----- GIVEN TEXT

As a Produce department staff member (and as an eater), I love this time of year! The long cold winter is fading in the rearview mirror, the sounds and smells of spring proclaim life all around me, and locally grown produce begins taking up more and more space on the Co-op’s shelves. For all the marvels of the modern food distribution system—I can’t really complain about fresh lettuce in January, even if a few aphids come along for the ride—I thoroughly enjoy switching the green, organically grown signs out for the purple, locally grown signs that showcase the many wonderful local farms that provide produce to the Co-op. Even better are the occasions when the farmers themselves make a delivery and I have a chance to chat with them. At first glance their jobs seem deceptively simple. Plant seed. Water soil. Eat/sell plant. As anyone who has tended a garden can tell you, though, a multitude of variables combine to make every plant and every season its own unique challenge. Add to this equation hundreds or thousands of customers and the need to make a living while producing their food and the whole process begins to look a wee bit more complicated. I’ve worked seasonally on organic vegetable farms over the last three years and I’ve often marveled at how farmers manage this complexity: the systems and strategies they have developed in order to consistently deliver a high quality product. Lately I find myself wondering not just about season extension techniques and broccoli varieties, but about the people actually growing that late-season broccoli, about farming as a profession. As it turns out, the farmer is somewhat of a rare breed these days.

“Where have all the cowboys (farmers) gone?”
In a massive occupational disappearing act, the percentage of the U.S. population that derives its livelihood from farming has decreased dramatically over the last 100 years. In 1920, 32 million people lived on 6.5 million farms across the country. The 1987 USDA Census of Agriculture showed 2.1 million farms in the U.S. and a mere 1.1 million people identifying farming as their principal occupation. A big part of this downsizing is that farming, like many occupations, has changed a lot over the last century. Mechanization and advances in chemistry (synthetic fertilizers, herbicides, and insecticides) have vastly reduced the amount of labor involved in farming and allowed fewer people to farm more acres. In 1900, the average farm covered 138 acres. According to the most recent Census of Agriculture (2007), that figure had nearly tripled to 418 acres. As mechanization and farm size increased, so did the cost of starting a farm. Farm operations relied increasingly on debt. It became harder and harder to earn a modest living on a small farm, and many farmers left the land for other jobs; their operations bought up by larger farms or developed into the newest suburb.

Fewer (and older) farmers, working bigger farms. This has been the dominant narrative in U.S. agriculture for a long time now. But there are other stories developing, stories of people being drawn back to their family’s farm, or folks with no background in farming whatsoever getting their hands dirty for the first time. You interact with the central characters in these stories when you pick up your CSA shares or when you shop at the farmers’ markets. I’d hazard a guess, though, that most of us have a pretty limited understanding of farming.

----------

WORK REQUIRED >> Summarize the farming piece above in two sentences.

----- SUPPLIED RECORDS

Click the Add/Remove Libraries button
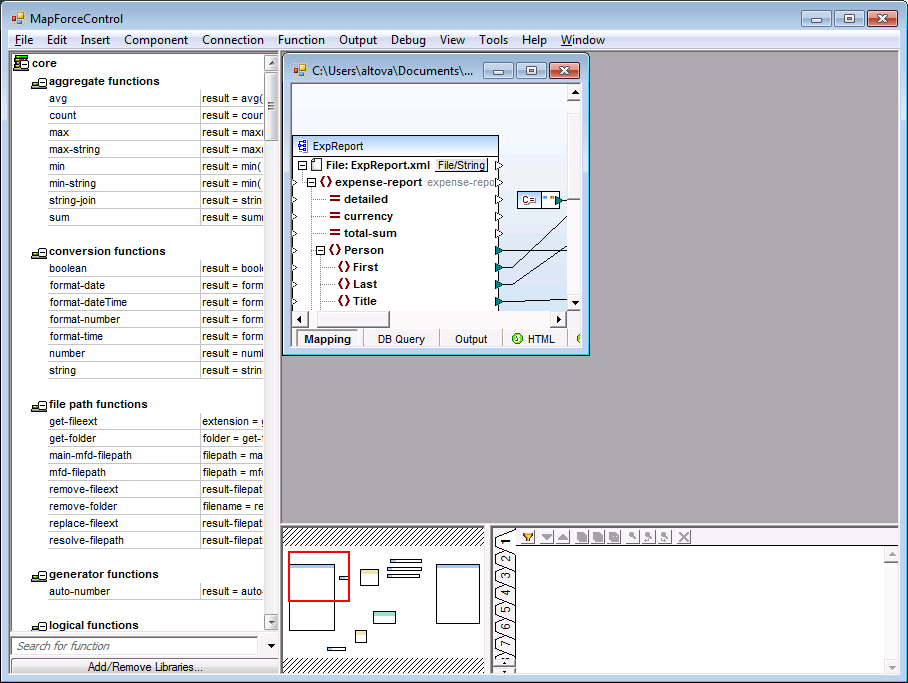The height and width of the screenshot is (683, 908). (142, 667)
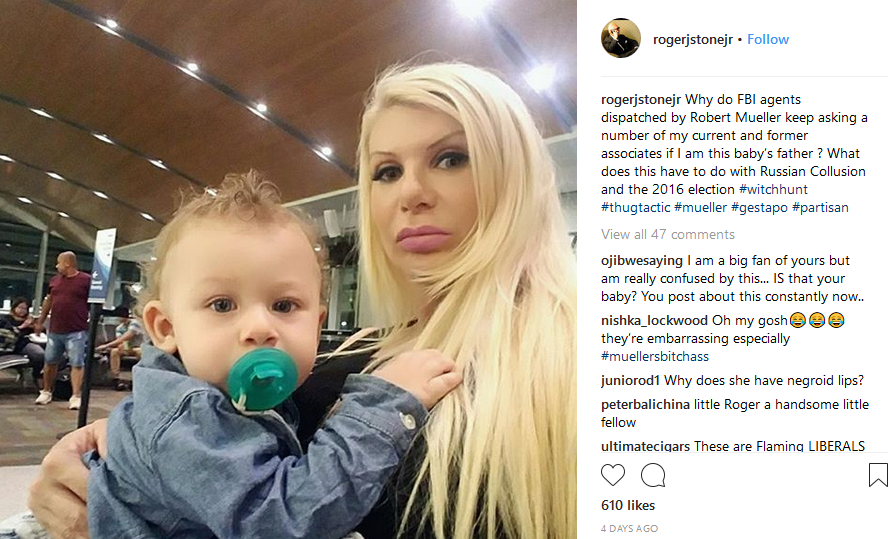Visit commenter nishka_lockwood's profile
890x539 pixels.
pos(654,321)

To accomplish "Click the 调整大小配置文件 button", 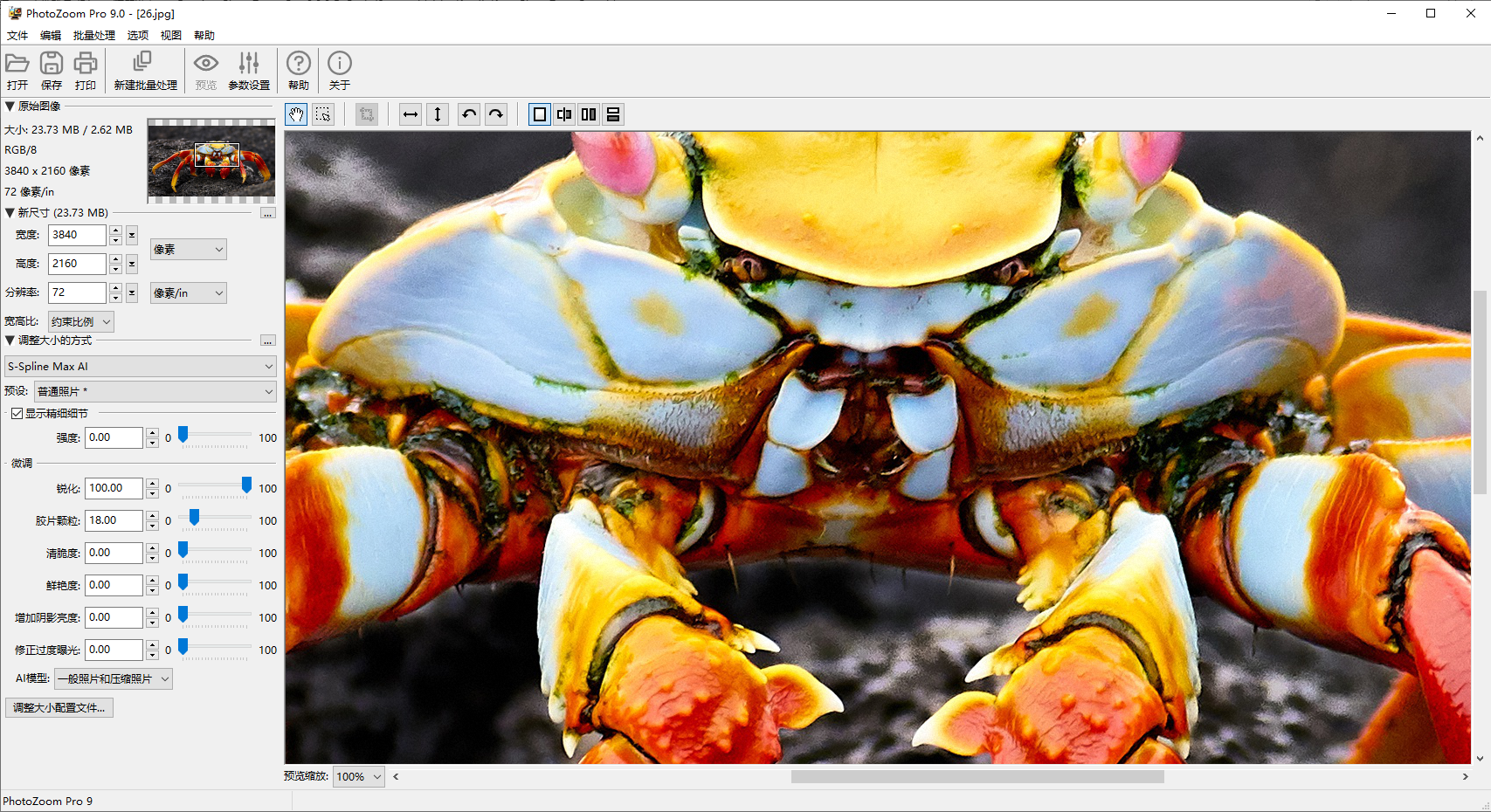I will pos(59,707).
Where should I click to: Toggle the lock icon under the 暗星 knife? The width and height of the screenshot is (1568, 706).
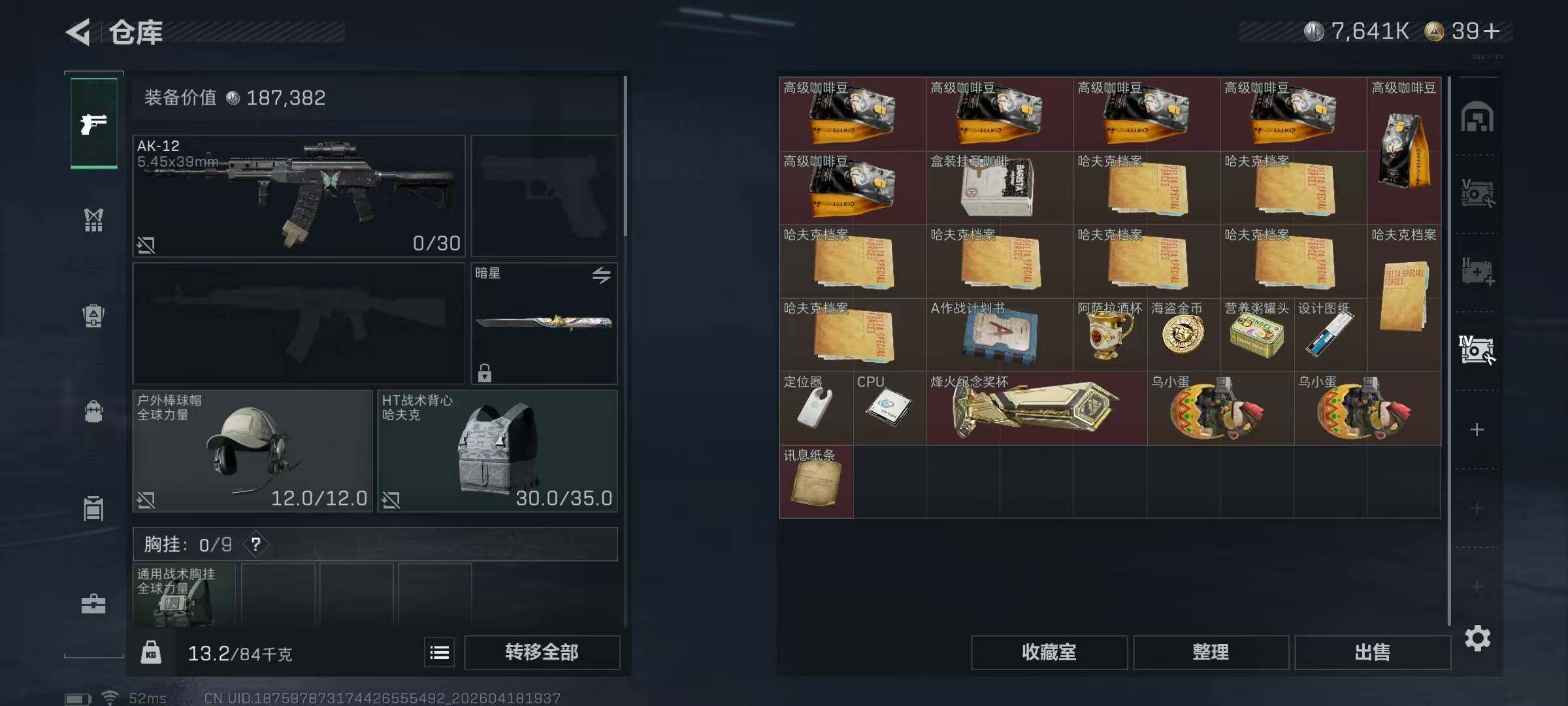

----------

THE RESULT >> A Co-op produce worker who has spent the last three years working seasonally on organic vegetable farms loves spring's flow of local produce and has begun wondering about farming as a profession. The share of Americans who farm has dropped sharply over the last century as machines and farm chemicals let fewer people work larger and costlier farms, yet some people are now returning to family farms or trying farming for the first time.